• _GIVEN EXERCISE_: Continue the news report on private businesses staying open in Freetown on Armed Forces Day, picking up after its last paragraph, and leave the listing that follows it alone.
═════ TEXT EXCERPT ═════
According to eyewitness accounts, while public institutions, diplomatic missions and international organizations and agencies observed the Armed Forces Day celebrations yesterday by closing all operations, most institutions and individual business outfits in the private sector opened their businesses to the general public as if it was not a public holiday.

Businesses were operating normal in the Central Business District (CBD) of the capital as Lebanese, Indian, Nigerian, Fullah and indigenous shops were opened to the general public while petty traders were on their normal hustling and bustling from Calaba Town in east end Freetown to the far west.

“Even the no-trade regulation being enforced on Sunday is far much effective than the Armed Forces Day which we should be observing as public holiday as patriotic citizens,” comments Henry Kortu, a student/teacher at the Freetown Teachers’ College (FTC).

He argued that if pupils and students, public servants and other workers in reputable international organizations and agencies who have more important things to do can graciously honour our public holiday, why should the Lebanese, Indians, Fullahs, other foreigners and indigenous traders not honour that day in commemoration of our gallant soldiers and officers who laid their lives fighting to protect the territorial integrity of Sierra Leone from external aggression.

Many other concerned Sierra Leoneans who raised serious concern over the non-recognition of the Armed Forces Day by the general public blamed Government for the non-enforcement of the President’s declaration of the day as public holiday.

“It is prudent for every patriotic citizen of this country to observe the Armed Forces Day in that our brothers and sisters who were in the army sacrificed their lives to save the civilian populace from external aggression; we should therefore observe that day in appreciation of those sacrifices they made during the rebel war,” said a civil servant, Mr. Aruna Samai.
═════ EXTRACTED MATERIAL ═════
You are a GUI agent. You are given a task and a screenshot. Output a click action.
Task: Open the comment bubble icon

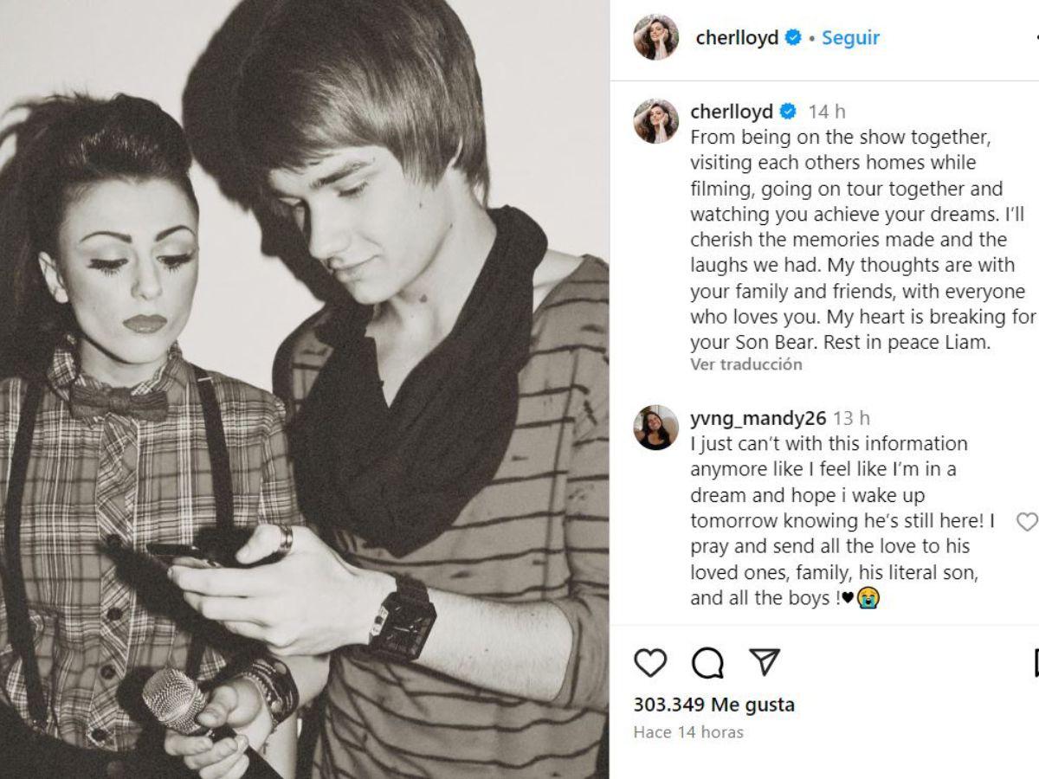coord(707,663)
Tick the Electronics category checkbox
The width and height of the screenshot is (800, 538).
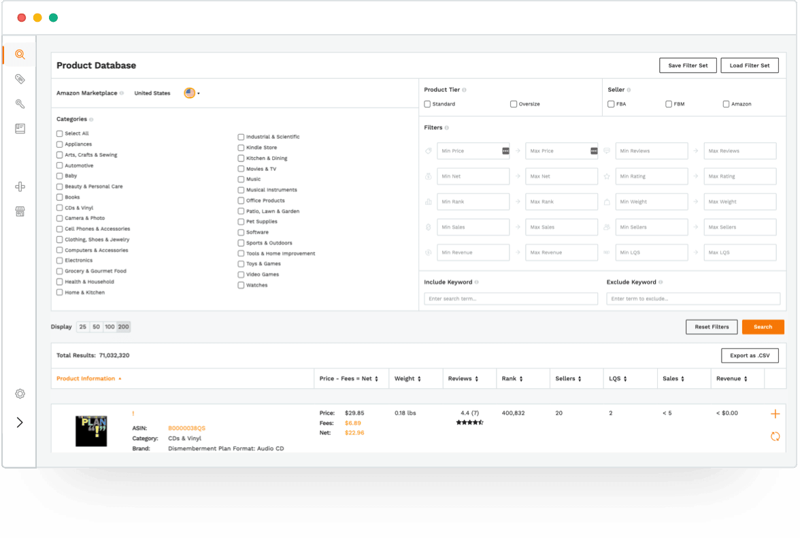[x=60, y=260]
═════
• _WRITTEN RESPONSE_:
Many other Sierra Leoneans expressed similar sentiments in support of observing the Armed Forces Day as public holiday for everyone residing in this country.

They suggested that Government should grant the RSLAF the authority to enforce the recognition of the day by the general public, adding that punitive measures should also be taken against business houses and institutions that will attempt to operate on that particular day.

Bintu Kamara, a trader at Sani Abacha Street, posited that the Armed Forces Day is a strange public holiday which majority of Sierra Leoneans are not aware of, adding that the Government should sensitize the public on the holiday for people to appreciate its importance.

She however opined that as business people who eke out their living from their daily business activities, not all public holidays they should be observing since there are many holidays within a year.

Bintu maintained that if the Armed Forces Day should be observed by the general public, it is Government that has to make it possible by enforcing it as a law.

Many of her business colleagues expressed similar views about the holiday and praised Government for not forcing anyone to observe it.